Peut-être faut-il envisager que ces “dissidents” ne soient pas des opposants au sens classique, mais les agents d’un système en transition. L’Iran des mollahs serait alors en train de préparer sa mue, à la manière de la Chine : conserver une façade idéologique chiite, tout en s’habillant d’un capitalisme d’État taillé sur mesure. Les dissidents “autorisés” seraient ainsi les catalyseurs d’une transformation contrôlée. Des éclaireurs permettant de réécrire le récit national sans en briser la colonne vertébrale.
L’histoire religieuse du chiisme n’est d’ailleurs pas étrangère à cette complexité. Le Coran lui-même, lu chronologiquement, semble refléter les états successifs de son prophète : jeune et sans ressources, Mahomet dicte des versets empreints de tolérance ; marié à Khadija, il s’ouvre à l’élite commerciale, et son discours se durcit, devient conquérant et le texte plus vindicatif. Le chiisme a hérité de cette pluralité, chaque tendance puisant sa légitimité dans le texte sacré.

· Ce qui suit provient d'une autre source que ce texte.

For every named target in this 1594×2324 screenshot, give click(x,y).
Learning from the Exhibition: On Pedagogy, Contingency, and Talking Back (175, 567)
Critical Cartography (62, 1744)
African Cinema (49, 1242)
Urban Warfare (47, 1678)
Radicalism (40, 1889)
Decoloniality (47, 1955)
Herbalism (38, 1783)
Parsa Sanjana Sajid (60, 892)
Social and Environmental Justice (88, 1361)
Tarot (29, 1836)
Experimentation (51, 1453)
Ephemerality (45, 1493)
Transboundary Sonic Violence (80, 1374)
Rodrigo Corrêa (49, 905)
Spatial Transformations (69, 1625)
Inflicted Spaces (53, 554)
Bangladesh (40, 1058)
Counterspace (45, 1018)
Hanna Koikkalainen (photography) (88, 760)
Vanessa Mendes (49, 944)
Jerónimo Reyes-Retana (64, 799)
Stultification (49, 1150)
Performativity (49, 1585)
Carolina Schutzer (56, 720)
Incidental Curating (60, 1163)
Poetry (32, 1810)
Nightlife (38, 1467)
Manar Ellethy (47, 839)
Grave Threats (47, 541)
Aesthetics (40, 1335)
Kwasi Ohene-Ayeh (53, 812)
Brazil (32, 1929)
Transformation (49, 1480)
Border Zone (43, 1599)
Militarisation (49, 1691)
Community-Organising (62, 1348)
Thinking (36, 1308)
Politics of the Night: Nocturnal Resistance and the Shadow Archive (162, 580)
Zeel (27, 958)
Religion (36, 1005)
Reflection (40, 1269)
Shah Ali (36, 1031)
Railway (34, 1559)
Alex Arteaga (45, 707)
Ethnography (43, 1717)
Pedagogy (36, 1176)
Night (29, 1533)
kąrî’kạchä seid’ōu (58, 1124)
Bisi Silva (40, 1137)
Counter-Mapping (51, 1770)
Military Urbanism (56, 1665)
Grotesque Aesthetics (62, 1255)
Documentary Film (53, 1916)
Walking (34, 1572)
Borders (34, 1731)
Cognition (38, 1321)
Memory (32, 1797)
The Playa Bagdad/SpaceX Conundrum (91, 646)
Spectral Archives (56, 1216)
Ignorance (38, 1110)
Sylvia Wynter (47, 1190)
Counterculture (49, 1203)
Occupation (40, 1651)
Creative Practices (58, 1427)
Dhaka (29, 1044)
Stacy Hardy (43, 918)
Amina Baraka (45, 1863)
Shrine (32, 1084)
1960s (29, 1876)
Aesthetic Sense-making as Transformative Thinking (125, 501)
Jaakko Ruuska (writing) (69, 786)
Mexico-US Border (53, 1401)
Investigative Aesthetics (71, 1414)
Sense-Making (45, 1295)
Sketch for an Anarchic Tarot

Ce chaos apparent pourrait bien être orchestré. Un régime qui sent la nécessité de “tout changer pour que rien ne change” laisse donc jouer, dans une marge étroite, une opposition certaine. Pour attirer des capitaux, ouvrir son économie tout en maintenant l’illusion de changement dans la continuité.
Panahi, alors, devient à la fois victime et rouage d’une transition politique.